| Johanna Hauser |
| 08.05.2026 15:00 Uhr |
Noch nicht identifizierte Inhaltsstoffe von Cranberries konnten an im Labor gezüchteten Bakterien die Wirkung eines Antibiotikums steigern und Resistenzen verhindern. / © Getty Images/Westend61
Forschende des Institut National de la Recherche Scientifique in Montreal, Kanada, züchteten 32 humane E. coli-Stämme an und behandelten sie mit Fosfomycin (FOS) und Saft aus der nordamerikanischen Cranberry (Vaccinium macrocarpon L.). Die Zugabe des Safts hemmte bei 72 Prozent der getesteten Stämme die Entstehung von Resistenzen und verstärkte obendrein die antibiotische Wirkung. Die Ergebnisse wurden im Fachjournal »Applied and Environmental Microbiology« veröffentlicht.
FOS wirkt bakterizid, indem es in den Bakterien irreversibel die Mureinbiosynthese hemmt, wodurch die Zellwand instabil wird.

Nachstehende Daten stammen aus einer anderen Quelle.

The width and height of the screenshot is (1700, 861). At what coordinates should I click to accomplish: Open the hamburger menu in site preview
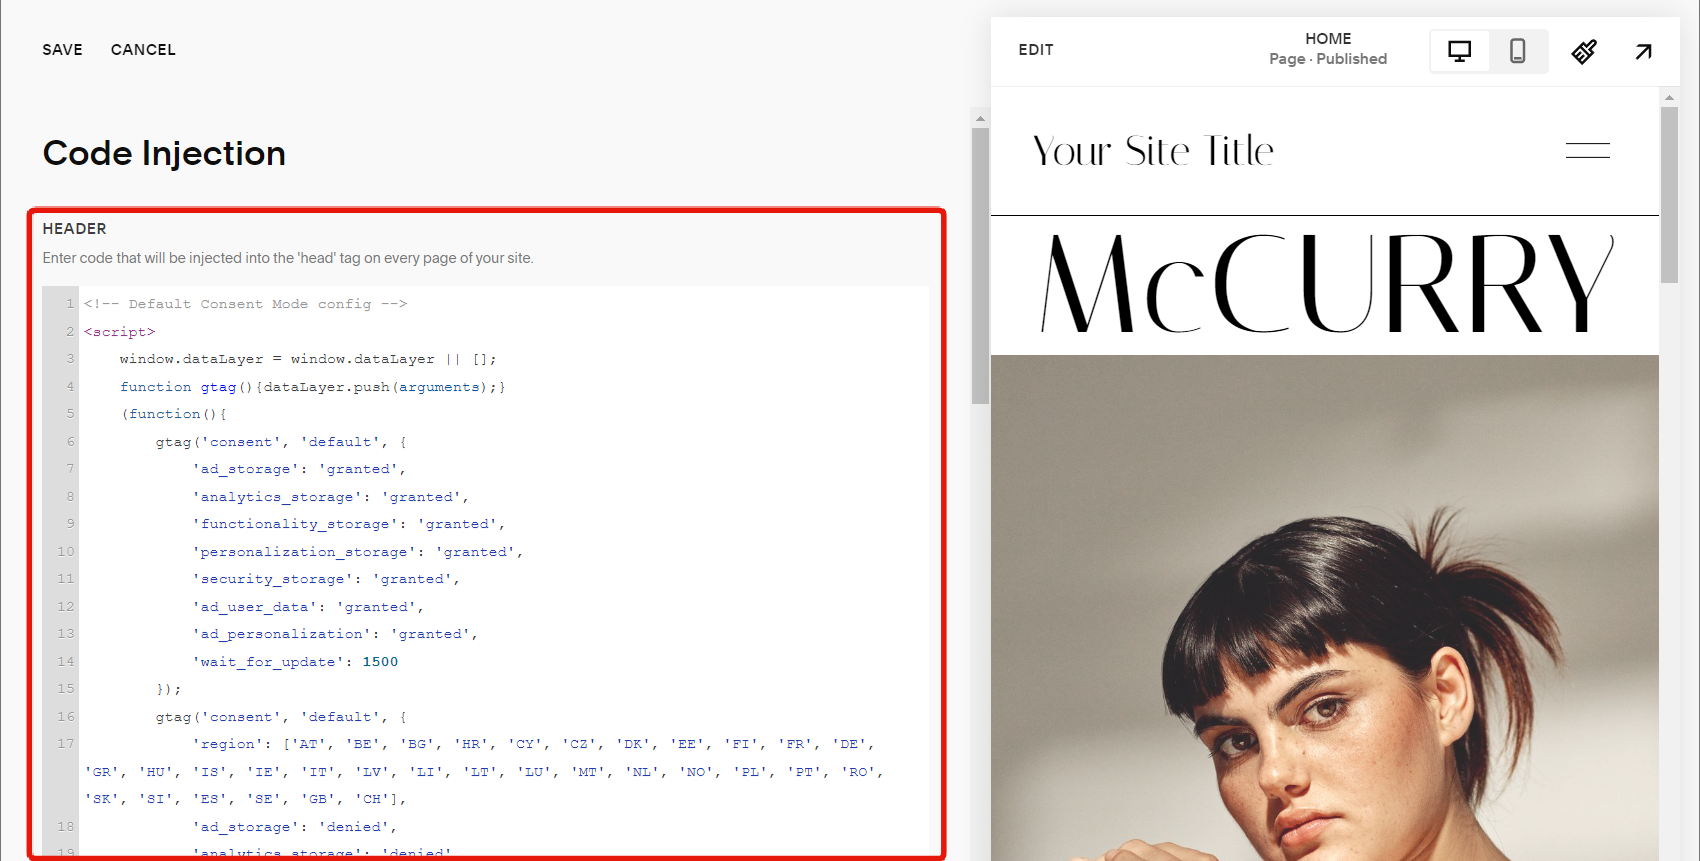point(1587,150)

Dabei wird FOS über den Glycerin-3-Phosphat-Transporter (GlpT) und den Hexosephosphat-Aufnahmetransporter (UhpT) in die Bakterien geschleust.
Cranberrysaft unterdrückte die Expression von GlpT und blockierte so die entscheidende Stelle, über die E-coli Resistenzen ausbildet und seinen Energiehaushalt steuert. UhpT hingegen wurde nicht beeinträchtigt, sodass FOS weiterhin in die Bakterien eindringen konnte. Dies hatte im Laborexperiment eine verstärkte Antibiotikaaufnahme und eine verminderte Resistenzentwicklung zur Folge.
Die Ergebnisse sind auf Laborexperimente beschränkt. Sie ließen sich nicht direkt auf In-vivo- oder klinische Kontexte übertragen, schreiben auch die Autoren. Es seien weitere Studien erforderlich, um festzustellen, ob sich die im Labor gezeigten Effekte in physiologischen Modellen reproduzieren lassen. Nicht zuletzt müssten auch die für den Effekt verantwortlichen Bestandteile des Cranberrysafts identifizieren werden, um beurteilen zu können, ob ähnliche Wechselwirkungen auch mit anderen Antibiotika möglich sind.